Yesterday was just another day. Nothing really exciting happened at work, I had leftovers from here for lunch and then I went to the gym and ran 4 miles. This morning I got up with a pounding headache and nauseous stomach so I skipped the gym again. The boyfriend was super supportive and even said “do you want me to push you to go” but not when I couldn’t stand without my head hammering. I know I’m just stressed about the whole weekend, I’m worried for my friend that everything won’t be exactly as imagined, I’m worried I’ll do something wrong, I’m worried that it won’t be 100% perfect which is what I want for her. The best I can do though is just help her have an amazing day and celebrate some of my favorite people coming together. I love you E and am so happy for you!
Since no gym this morning it was a healthy breakfast, but quite delicious since someone in the office brought in a edible arrangement. Nothing better than fruit on a stick!!
So today’s topic that has been on my mind is a tad different, what is the difference between emotional weight and physical weight? Can you lose emotional weight, and can emotional weight actually cause you to have physical weight? The answer to both of these questions is yes, you can in fact lose your emotional weight and yes, emotional weight can actually contribute to physical weight. So let’s get down to it, what is emotional weight you ask? That is the weight of something that just hangs around and keeps you from being the best person you can be. No I’m not getting into the fluffy stuff nor am I going to start spewing facts about third eyes and what not. If you believe in that kind of stuff then that is your right, I don’t so if you were looking for that I would a keep on looking cause this isn’t your blog post. Emotional weight is, like you probably have guessed from what it is called, the weight of your emotions on you.
What does that really mean? The best example I have is when you have to tell someone something that you don’t want to tell them. For example, say you have to tell a loved one you did something that will hurt them, or you know of something that will hurt them but feel they need to know still. It makes you sick when you are thinking about it, you are tense so your shoulders are probably tense, or you are irritable to other people due to the fact that it is on your mind. The second you tell them though you feel as though you were pounds lighter, you aren’t irritable anymore and you aren’t tense or terse thinking about how the situation is going to play out. That is emotional weight.

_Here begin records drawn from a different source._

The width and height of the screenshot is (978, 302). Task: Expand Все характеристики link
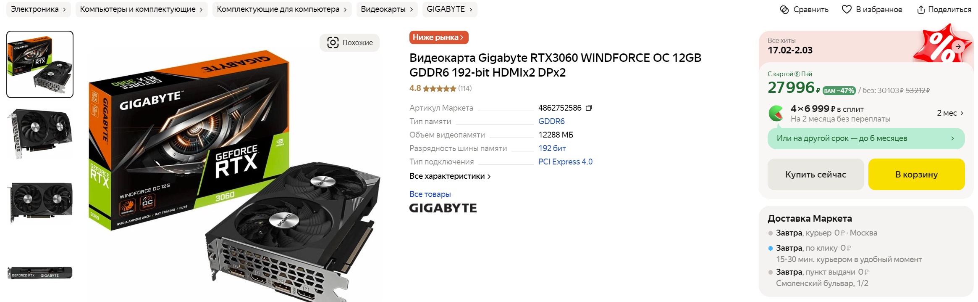(x=450, y=176)
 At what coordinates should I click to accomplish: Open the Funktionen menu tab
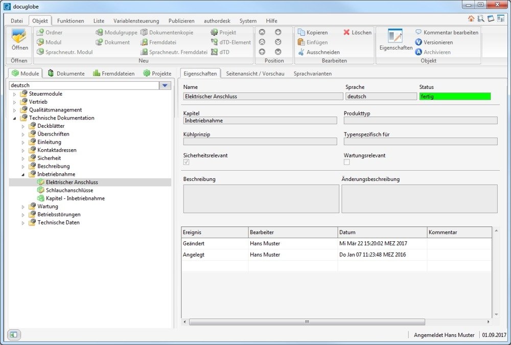point(71,21)
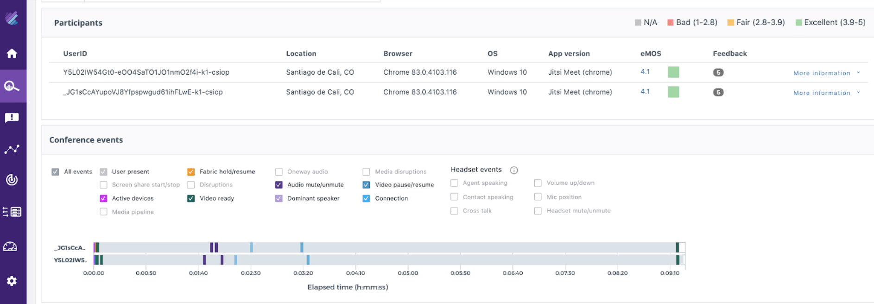Click the feedback badge 5 in second row

coord(718,92)
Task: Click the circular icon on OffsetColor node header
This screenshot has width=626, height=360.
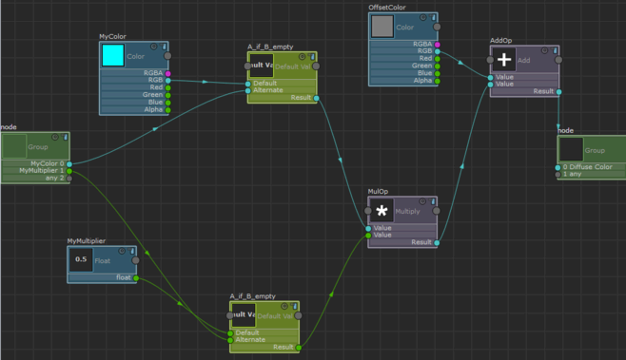Action: click(x=422, y=17)
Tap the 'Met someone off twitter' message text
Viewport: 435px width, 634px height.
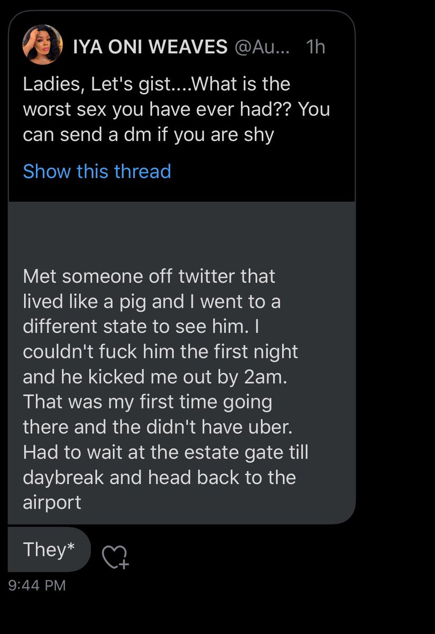tap(149, 275)
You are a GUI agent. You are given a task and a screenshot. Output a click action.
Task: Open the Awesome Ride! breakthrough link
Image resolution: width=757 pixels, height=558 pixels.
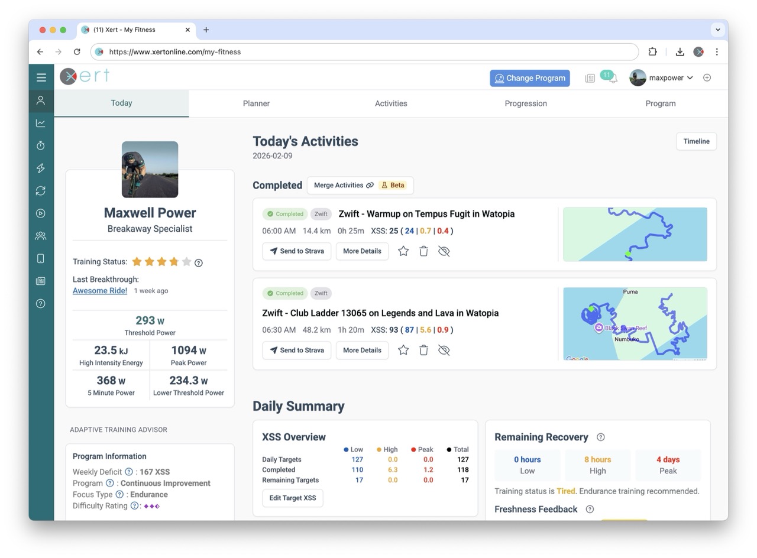coord(100,291)
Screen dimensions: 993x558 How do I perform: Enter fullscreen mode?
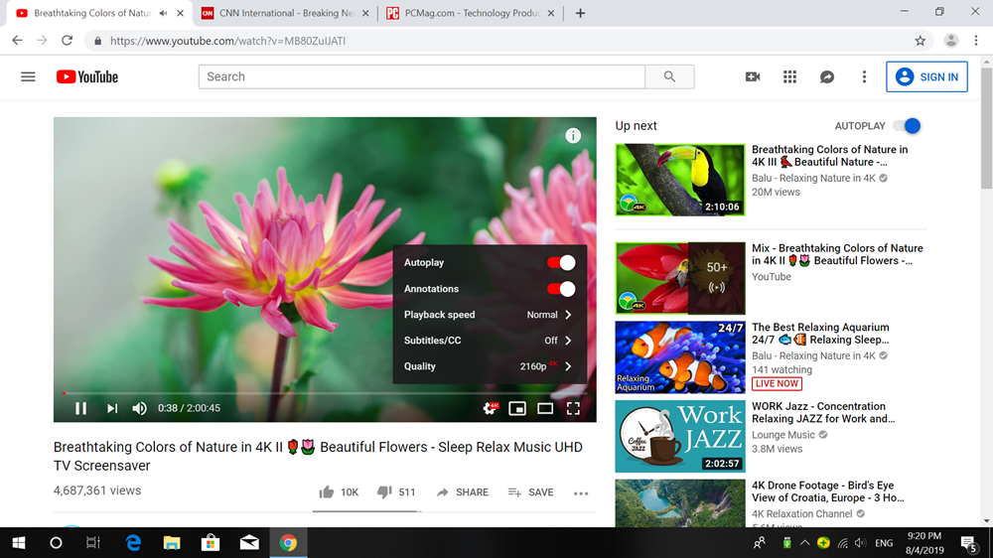coord(573,408)
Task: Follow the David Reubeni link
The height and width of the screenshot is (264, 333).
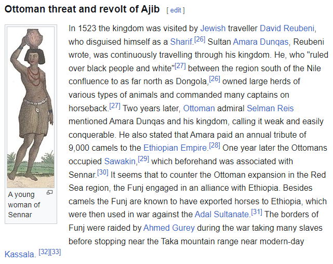Action: pyautogui.click(x=287, y=28)
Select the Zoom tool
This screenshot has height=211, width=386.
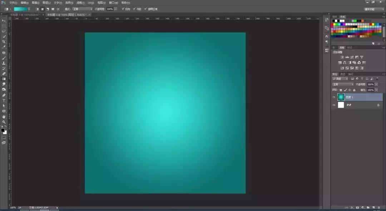pyautogui.click(x=4, y=121)
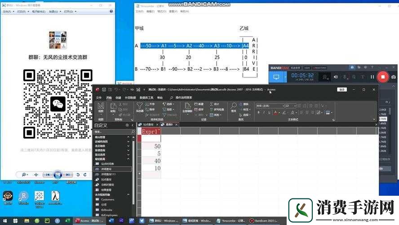Open the font name dropdown in ribbon
Screen dimensions: 399x225
click(x=270, y=106)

I come from a split home so I have lived with emotional weight most of my life. Trying to please both parents when I was younger was exhausting. You love them both so you don’t want to hurt either one of them, this learned skill of pleasing people has followed me into my adult life. I’ll often commit to things because I want other people to be happy. I will overextend myself to the point of becoming rundown and tired because I am trying to do something. The boyfriend pointed this out awhile ago when I was in the kitchen stressing about something and he comes in and simply says “you’ve done more than you need to, just relax”.
The major drawback from this is I get hurt very easily. When I’m trying to please everyone and someone says a mean comment to me out of left field it hurts me more than it would the normal person. Recently someone made a comment to me and I spoke with my girlfriends about it and every one of them said to let it go, I spoke to one particular girlfriend who knows me well and she told me that I don’t need that negativity in my life so just let the person go and don’t think twice. Emotional weight doesn’t allow me to do this though, going back and forth with the “well how long have we been friends and maybe they were just having a bad moment” to stuff like “I wonder how long they have actually felt that way” In the end I did just what my friends suggested I let it go and I let that person go. Perhaps some day I’ll let that person know that they hurt me, perhaps that will be an emotional weight that will be lifted and I won’t need to think about it anymore.
Ok so now I’ve told you what I think emotional weight is and how it has affected me psychologically, but how about physically. For a very long time I have had an unhealthy relationship with food and that is partially due to my emotions. I’m not one to eat when I am sad or depressed though, food doesn’t fill a void with me where I think something is missing. I’m the opposite, food is eaten as a celebration and when I’m happy or feeling particularly celebratory food comes into play. Some people have the opposite effect so the more emotional weight they have the more physical weight they gain, I’m the opposite though. So when it’s all going gravy in my world the weight comes on.
There is the thought that food should be viewed as something that’s sole purpose is to fuel your body, but if that were the case then why did cake get invented?! CELEBRATIONS!!! I cannot remove the fact that food and celebrations come hand in hand. I feel happy, I eat! The goal for me going forward with my life is to remove the emotional weight and baggage but not replace it with physical weight due to the fact I’m feeling better.
Little heavy for Friday but I have to admit I feel better after writing about it, mini weight lifted!!
I hope everyone has a fantastic weekend, look for some awesome pictures on Monday capturing two of my best friends tying the knot!